§ What to produce: Could you set down exactly the lines of the data below, starting at the one that holds "This screenshot has height=784, width=1517." and ending at the one that holds "Given: Open the video camera help icon", both included, and only those?

§ Records supplied:
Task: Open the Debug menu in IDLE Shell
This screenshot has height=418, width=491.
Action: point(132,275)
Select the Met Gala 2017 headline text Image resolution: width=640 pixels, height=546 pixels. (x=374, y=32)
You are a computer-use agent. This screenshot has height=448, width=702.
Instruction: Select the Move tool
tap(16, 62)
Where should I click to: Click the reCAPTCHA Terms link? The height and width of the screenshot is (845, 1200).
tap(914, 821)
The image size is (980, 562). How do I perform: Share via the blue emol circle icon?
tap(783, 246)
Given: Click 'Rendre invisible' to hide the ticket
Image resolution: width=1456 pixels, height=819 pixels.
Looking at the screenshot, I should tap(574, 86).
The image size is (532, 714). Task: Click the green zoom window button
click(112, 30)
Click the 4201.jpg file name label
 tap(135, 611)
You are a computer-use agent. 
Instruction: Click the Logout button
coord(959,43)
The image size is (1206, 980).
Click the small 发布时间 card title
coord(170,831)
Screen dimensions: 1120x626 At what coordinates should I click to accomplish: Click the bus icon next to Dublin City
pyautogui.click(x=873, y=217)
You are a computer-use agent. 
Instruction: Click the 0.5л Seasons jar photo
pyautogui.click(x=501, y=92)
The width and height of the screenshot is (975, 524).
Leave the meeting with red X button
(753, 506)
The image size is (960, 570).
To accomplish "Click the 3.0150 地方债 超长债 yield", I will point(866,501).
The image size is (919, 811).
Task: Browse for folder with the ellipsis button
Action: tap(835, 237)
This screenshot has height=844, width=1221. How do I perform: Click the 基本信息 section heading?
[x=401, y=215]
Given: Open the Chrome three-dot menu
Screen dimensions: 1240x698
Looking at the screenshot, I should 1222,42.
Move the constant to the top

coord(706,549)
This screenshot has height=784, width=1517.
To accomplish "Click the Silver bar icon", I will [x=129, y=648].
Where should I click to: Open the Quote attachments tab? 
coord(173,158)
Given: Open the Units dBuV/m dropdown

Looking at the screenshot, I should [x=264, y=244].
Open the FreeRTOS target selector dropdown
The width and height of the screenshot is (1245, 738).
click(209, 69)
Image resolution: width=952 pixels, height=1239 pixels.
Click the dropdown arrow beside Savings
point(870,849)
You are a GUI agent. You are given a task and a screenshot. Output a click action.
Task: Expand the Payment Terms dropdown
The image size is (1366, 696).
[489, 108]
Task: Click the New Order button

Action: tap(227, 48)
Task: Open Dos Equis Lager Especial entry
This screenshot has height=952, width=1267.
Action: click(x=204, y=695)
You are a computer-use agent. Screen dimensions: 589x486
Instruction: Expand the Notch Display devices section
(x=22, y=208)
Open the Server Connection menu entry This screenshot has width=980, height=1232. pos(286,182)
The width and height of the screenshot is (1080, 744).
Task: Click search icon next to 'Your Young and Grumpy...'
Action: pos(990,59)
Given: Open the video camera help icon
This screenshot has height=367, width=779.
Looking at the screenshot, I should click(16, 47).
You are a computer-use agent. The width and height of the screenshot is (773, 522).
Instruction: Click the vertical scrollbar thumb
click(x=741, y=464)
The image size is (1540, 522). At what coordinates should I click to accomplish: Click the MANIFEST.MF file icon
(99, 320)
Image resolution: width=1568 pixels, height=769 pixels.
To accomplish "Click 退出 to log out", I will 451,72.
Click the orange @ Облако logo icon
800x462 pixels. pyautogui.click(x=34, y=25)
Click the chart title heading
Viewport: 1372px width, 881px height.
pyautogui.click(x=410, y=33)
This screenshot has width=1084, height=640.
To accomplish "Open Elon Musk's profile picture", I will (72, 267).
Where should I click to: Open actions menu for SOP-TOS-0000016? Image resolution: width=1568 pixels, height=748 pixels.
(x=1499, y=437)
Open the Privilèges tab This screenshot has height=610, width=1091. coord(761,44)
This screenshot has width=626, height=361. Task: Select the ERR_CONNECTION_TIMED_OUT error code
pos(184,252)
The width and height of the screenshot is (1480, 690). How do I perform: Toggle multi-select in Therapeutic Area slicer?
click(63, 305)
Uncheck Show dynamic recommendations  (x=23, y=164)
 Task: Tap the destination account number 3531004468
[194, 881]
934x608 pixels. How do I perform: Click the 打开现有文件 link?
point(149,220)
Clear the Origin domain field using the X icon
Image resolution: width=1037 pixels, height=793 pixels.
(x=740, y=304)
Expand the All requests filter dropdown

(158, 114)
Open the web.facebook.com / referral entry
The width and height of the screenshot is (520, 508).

§ Output for this exercise:
This screenshot has height=784, width=1517.
To accomplish "Click the Silver bar icon", I will [x=129, y=648].
Where should I click to: Open the Quote attachments tab? 
coord(173,158)
Given: Open the Units dBuV/m dropdown

Looking at the screenshot, I should [x=264, y=244].
Open the FreeRTOS target selector dropdown
The width and height of the screenshot is (1245, 738).
click(209, 69)
Image resolution: width=952 pixels, height=1239 pixels.
Click the dropdown arrow beside Savings
point(870,849)
You are a GUI agent. You are given a task and a screenshot. Output a click action.
Task: Expand the Payment Terms dropdown
The image size is (1366, 696).
[489, 108]
Task: Click the New Order button

Action: tap(227, 48)
Task: Open Dos Equis Lager Especial entry
This screenshot has height=952, width=1267.
Action: click(x=204, y=695)
You are a computer-use agent. Screen dimensions: 589x486
Instruction: Expand the Notch Display devices section
(x=22, y=208)
Open the Server Connection menu entry This screenshot has width=980, height=1232. pos(286,182)
The width and height of the screenshot is (1080, 744).
Task: Click search icon next to 'Your Young and Grumpy...'
Action: pos(990,59)
Given: Open the video camera help icon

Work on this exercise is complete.